------ MATERIAL FOR THIS EXERCISE ------

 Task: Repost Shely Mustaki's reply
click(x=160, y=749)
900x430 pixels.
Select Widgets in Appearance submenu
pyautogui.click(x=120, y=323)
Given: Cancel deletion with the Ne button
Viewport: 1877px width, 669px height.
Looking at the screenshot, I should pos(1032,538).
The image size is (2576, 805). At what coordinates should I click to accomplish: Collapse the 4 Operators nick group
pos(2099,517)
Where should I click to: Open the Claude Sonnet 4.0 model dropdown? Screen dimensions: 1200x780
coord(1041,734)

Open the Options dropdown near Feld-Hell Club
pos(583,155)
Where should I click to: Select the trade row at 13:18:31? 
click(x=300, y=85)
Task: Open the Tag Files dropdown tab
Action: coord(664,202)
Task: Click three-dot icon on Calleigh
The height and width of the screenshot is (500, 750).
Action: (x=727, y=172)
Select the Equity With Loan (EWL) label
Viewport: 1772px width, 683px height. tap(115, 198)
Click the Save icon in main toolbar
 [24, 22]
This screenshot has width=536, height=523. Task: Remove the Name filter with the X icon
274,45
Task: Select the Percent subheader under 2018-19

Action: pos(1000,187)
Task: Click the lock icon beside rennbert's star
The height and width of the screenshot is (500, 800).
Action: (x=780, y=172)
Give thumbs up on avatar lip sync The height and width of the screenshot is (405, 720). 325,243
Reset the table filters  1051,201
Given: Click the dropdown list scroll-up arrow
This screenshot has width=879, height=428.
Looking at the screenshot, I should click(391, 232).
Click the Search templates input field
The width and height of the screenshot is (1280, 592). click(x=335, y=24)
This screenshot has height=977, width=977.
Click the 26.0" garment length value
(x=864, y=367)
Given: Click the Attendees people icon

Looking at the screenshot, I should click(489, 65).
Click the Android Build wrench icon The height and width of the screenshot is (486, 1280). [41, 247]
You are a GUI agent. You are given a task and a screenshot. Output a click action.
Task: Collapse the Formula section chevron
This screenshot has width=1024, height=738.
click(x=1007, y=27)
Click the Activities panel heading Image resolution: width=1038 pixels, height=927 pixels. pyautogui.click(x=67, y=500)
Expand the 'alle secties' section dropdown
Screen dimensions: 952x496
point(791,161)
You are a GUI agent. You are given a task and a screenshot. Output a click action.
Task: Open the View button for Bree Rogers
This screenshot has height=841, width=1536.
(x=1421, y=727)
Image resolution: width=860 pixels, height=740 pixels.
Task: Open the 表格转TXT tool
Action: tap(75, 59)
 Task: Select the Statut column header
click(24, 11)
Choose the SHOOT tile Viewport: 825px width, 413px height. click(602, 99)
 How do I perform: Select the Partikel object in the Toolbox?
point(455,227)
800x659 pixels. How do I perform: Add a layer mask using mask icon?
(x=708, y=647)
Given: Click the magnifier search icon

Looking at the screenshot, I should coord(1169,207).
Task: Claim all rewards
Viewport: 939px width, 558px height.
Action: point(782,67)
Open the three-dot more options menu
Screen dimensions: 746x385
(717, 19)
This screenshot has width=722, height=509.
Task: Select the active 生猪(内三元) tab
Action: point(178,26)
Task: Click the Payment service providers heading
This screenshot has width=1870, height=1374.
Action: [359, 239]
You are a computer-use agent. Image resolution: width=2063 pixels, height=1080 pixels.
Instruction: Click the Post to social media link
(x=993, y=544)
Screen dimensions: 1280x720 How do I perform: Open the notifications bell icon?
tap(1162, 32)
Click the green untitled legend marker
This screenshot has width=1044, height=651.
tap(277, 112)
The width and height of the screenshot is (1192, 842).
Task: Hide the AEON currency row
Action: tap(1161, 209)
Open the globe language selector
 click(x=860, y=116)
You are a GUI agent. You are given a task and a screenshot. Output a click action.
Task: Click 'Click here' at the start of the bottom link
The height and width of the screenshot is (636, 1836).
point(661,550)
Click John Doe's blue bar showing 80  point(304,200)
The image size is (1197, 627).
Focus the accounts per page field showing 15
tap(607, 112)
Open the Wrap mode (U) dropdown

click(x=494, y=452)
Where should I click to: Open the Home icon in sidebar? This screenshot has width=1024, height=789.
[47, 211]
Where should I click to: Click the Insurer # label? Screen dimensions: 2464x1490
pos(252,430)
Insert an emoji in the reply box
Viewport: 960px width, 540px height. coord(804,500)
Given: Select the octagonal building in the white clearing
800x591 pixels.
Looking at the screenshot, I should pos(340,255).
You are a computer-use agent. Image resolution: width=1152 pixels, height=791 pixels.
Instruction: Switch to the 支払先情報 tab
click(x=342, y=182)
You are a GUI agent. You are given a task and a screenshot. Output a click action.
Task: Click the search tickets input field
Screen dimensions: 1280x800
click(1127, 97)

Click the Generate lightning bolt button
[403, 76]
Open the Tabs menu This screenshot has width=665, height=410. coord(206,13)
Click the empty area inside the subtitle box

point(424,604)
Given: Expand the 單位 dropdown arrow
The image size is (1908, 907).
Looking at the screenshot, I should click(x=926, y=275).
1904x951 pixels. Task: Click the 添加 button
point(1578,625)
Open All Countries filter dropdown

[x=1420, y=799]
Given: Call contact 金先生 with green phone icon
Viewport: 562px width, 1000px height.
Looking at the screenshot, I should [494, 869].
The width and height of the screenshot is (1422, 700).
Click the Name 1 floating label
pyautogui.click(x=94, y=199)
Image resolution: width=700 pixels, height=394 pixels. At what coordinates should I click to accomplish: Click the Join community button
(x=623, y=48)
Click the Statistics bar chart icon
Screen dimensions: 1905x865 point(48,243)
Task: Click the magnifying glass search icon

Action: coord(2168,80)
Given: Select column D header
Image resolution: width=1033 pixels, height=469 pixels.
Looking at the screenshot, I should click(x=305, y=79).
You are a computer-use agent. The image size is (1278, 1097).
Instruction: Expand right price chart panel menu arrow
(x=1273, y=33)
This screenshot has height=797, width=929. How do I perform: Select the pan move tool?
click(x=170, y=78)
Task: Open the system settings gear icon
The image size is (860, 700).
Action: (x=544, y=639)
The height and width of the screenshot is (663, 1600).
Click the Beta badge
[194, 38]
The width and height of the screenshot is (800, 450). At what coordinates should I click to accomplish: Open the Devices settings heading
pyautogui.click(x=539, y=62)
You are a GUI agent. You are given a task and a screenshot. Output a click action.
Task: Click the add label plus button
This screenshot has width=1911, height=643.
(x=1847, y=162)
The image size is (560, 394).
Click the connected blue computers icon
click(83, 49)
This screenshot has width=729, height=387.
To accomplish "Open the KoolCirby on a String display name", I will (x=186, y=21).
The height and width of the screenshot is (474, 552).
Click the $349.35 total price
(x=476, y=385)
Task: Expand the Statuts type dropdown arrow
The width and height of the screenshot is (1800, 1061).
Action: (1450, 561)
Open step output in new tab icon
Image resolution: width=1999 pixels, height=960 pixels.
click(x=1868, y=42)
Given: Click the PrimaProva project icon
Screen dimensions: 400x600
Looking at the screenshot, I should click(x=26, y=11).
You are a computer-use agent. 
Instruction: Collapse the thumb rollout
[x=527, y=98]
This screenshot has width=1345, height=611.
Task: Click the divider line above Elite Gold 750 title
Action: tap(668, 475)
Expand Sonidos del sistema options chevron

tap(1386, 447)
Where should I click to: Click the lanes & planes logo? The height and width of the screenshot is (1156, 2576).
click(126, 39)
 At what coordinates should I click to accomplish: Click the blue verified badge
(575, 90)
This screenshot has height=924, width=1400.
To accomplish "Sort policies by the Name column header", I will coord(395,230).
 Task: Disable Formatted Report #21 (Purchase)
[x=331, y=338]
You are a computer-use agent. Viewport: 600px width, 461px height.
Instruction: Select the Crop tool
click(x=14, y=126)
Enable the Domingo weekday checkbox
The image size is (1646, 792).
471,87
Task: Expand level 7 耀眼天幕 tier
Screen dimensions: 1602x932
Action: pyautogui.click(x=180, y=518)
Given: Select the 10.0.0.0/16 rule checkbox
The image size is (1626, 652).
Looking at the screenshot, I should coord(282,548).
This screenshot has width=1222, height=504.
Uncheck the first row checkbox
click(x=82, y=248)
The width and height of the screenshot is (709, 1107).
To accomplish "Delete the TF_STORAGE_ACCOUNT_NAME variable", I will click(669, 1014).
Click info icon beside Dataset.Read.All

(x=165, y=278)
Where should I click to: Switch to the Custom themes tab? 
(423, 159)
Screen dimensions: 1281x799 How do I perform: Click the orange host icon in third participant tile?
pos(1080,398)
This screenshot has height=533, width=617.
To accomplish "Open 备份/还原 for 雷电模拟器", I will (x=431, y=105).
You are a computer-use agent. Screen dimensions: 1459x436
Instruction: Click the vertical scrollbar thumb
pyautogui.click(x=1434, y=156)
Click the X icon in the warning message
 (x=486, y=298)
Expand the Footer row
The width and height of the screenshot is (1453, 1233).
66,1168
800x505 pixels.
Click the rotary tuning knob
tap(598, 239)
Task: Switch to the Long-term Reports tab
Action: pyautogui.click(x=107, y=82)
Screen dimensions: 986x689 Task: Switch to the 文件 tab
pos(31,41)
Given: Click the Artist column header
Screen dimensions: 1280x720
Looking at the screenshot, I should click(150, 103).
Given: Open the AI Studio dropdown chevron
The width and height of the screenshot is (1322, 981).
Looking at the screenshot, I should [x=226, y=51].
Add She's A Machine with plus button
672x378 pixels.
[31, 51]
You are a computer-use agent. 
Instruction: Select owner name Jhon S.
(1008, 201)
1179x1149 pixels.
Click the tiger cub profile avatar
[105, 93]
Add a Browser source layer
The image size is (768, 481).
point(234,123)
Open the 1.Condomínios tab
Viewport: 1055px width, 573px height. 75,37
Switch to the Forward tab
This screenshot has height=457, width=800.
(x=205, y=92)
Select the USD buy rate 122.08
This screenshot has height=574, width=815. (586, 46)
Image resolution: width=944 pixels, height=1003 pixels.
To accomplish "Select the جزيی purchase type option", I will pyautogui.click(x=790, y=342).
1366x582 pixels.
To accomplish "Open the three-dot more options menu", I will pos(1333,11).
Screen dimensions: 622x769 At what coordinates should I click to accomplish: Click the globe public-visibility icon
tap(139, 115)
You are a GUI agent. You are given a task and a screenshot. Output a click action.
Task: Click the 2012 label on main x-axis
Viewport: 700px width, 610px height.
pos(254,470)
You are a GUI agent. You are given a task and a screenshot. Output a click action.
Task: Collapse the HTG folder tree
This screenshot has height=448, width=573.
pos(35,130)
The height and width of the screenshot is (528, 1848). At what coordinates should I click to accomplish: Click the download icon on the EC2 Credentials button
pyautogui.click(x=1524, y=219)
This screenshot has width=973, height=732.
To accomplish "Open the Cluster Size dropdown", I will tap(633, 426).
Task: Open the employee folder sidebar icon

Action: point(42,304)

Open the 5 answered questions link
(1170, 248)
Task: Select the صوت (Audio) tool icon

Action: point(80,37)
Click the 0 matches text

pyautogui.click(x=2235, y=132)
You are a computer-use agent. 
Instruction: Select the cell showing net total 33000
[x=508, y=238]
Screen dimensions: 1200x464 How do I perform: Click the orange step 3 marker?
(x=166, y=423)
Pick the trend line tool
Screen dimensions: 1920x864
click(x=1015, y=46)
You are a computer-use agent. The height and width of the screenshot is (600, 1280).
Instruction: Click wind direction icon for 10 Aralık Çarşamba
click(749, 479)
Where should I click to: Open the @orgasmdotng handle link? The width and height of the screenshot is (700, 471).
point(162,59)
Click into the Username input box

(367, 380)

------

# [DIRECTIONS FOR THIS TASK]
From the material above, copy exactly the lines between the line holding "You are a computer-use agent. The image" and the line holding "Task: Open the system settings gear icon", inclusive, and only those.

# [YOUR SOLUTION]
You are a computer-use agent. The image size is (1278, 1097).
Instruction: Expand right price chart panel menu arrow
(x=1273, y=33)
This screenshot has height=797, width=929. How do I perform: Select the pan move tool?
click(x=170, y=78)
Task: Open the system settings gear icon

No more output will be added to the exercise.